Когда он так молился, некоторые миряне, стоявшие около, сказали: «Мы не знаем, какие вещи он до сих пор говорил или делал, но вот видим и слышим – святые слова говорит он и молится». Иные же сказали: «Поистине хорошо было бы дать ему исповедника». А один священник, сидя на коне в зеленом кафтане, красной тафтою подбитом, с манжетами раструбом, сказал: «Негоже слушать его, и исповедника нельзя ему дать, ибо еретик есть!»

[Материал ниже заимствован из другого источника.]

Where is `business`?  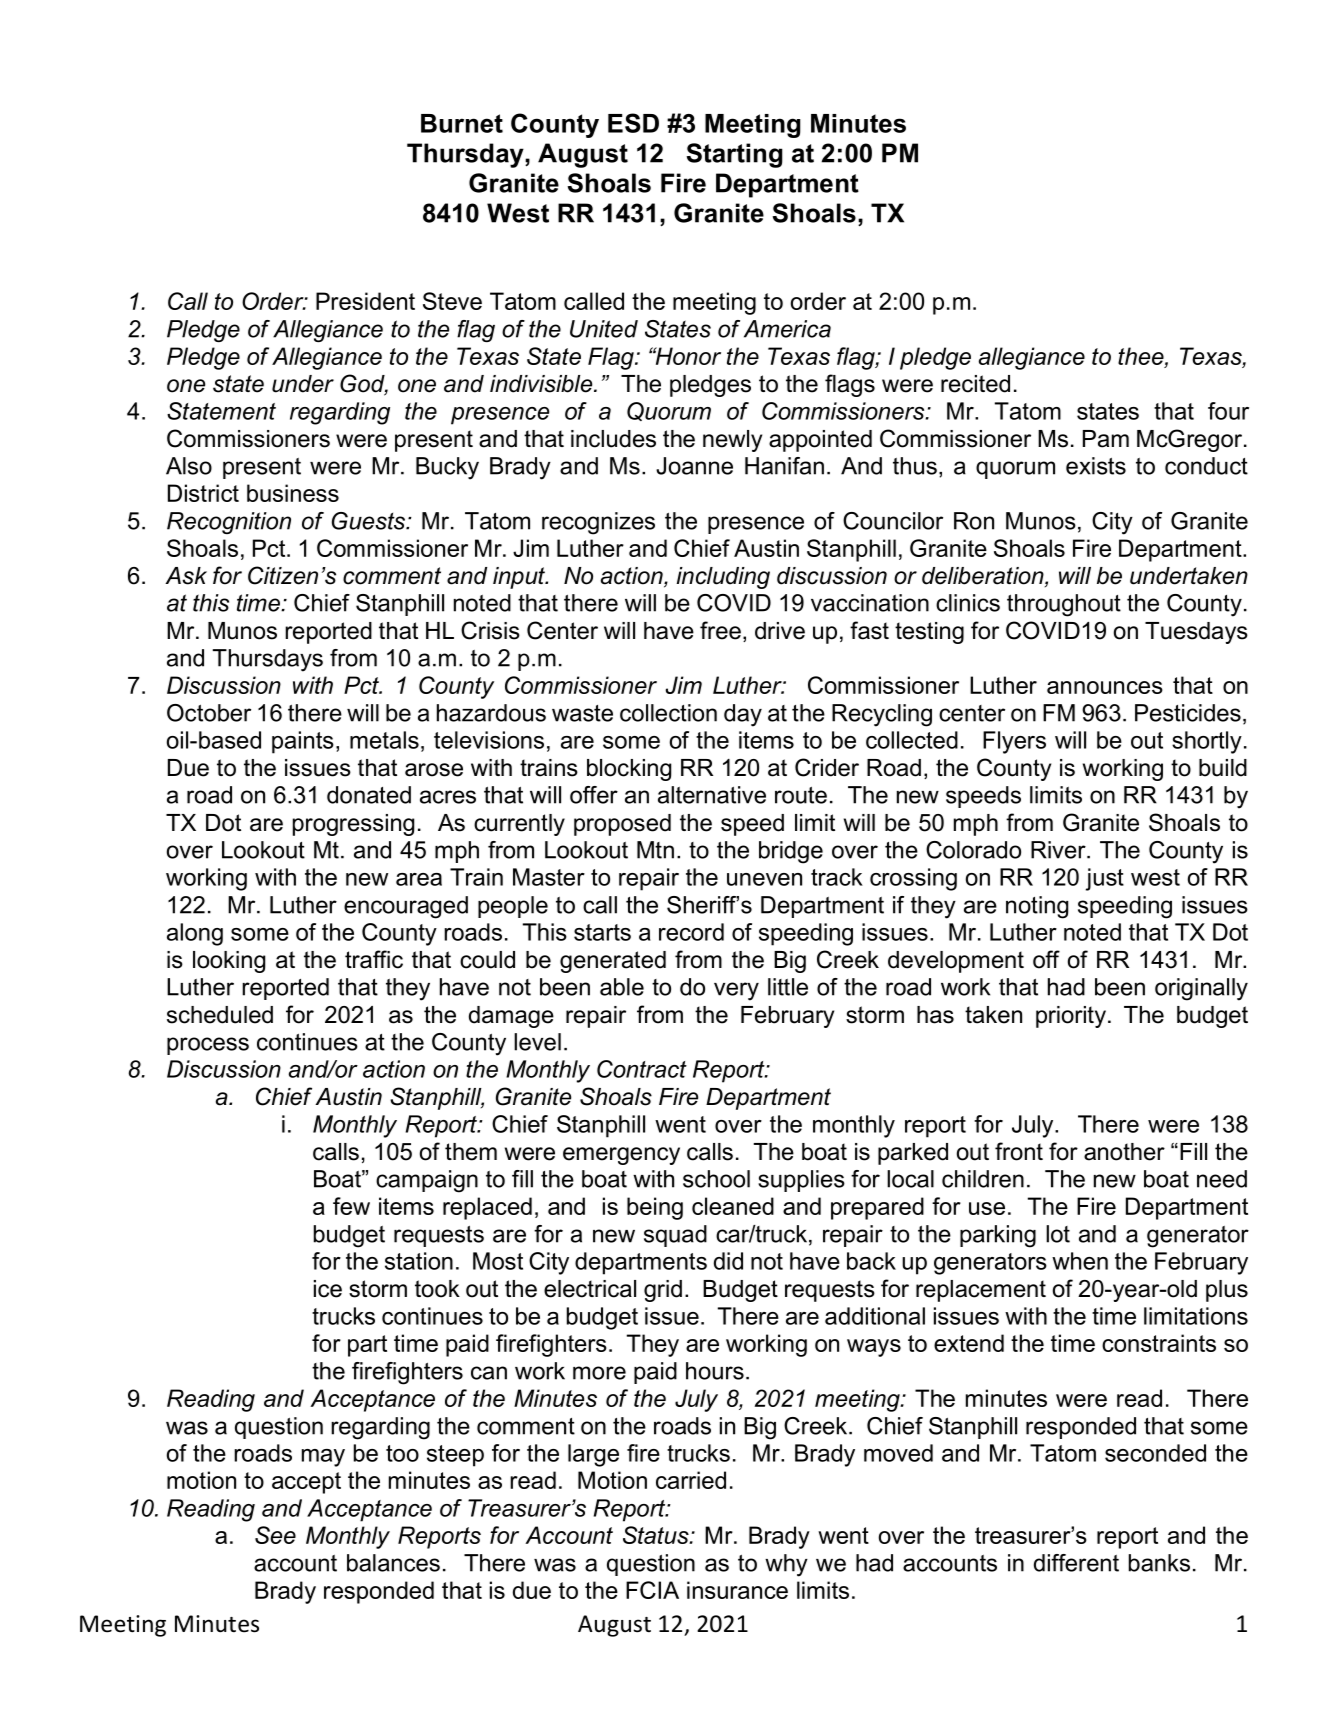 business is located at coordinates (293, 493).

Преклонив колени, Гус продолжал молиться и только усмехнулся, когда с его головы упала позорная бумажная корона. Кто-то из наемников, стоявших около, сказал: «Возложите ее опять ему на голову, да сожгут его вместе с чертями, хозяевами его, которым он служил здесь».
Тогда, восстав от места сего по приказу палачей, высоким и ясным голосом, так что хорошо слышен был, так стал молиться: «Господи Иисусе Христе, готов я с любовью и покорностью принять сию жестокую и ужасную смерть за светлое твое Писание и за то, что проповедовал святое слово твое; прости же, прошу, всем врагам моим!» Тотчас его вокруг стали водить, а он увещевал их и всех просил не думать, будто он проповедовал, учил или придерживался какой-либо из тех ересей, что ему ложно приписывали. Еще просил дать ему говорить с тюремщиками его. И когда они приступили к нему, он благодарил их, говоря: «Спасибо вам, мои милые братья, за все доброе, что вы мне сделали, ибо были вы не только стражами моими, но и милыми братьями. И знайте, уповаю на Спасителя своего, во имя его же святого закона, хочу с любовию смерть сию принять, что с ним буду царствовать». Так по-немецки сказал он им.
Тогда, сняв с него черный кафтан и оставив в одной рубашке, привязали его руками назад к какому-то толстому просверленному колу, стянули веревками в шести или семи местах: в первом – у щиколоток, во втором – под коленями, в третьем – над коленями, в четвертом – над чреслами, в пятом – у поясницы, в шестом – у пояса, в седьмом – под мышками, а руки связали сзади; кол же, с одного конца заостривши, в этот луг, в землю воткнули. И когда лицом его к восходу солнца обратили, некоторые из стоявших около сказали: «Поверните его лицом к западу, а не на восток, ибо он еретик!» И сделали так. Затем за шею привязали его к колу какой-то черной, сажею покрытой цепью, на ней бедняк один котелок свой над огнем вешал. А под ноги ему две вязанки дров положили. На ногах же еще были у него башмаки его и оковы. Тогда вокруг него со всех сторон уложили вязанки дров вперемежку с соломой, до самого живота и по самое горло.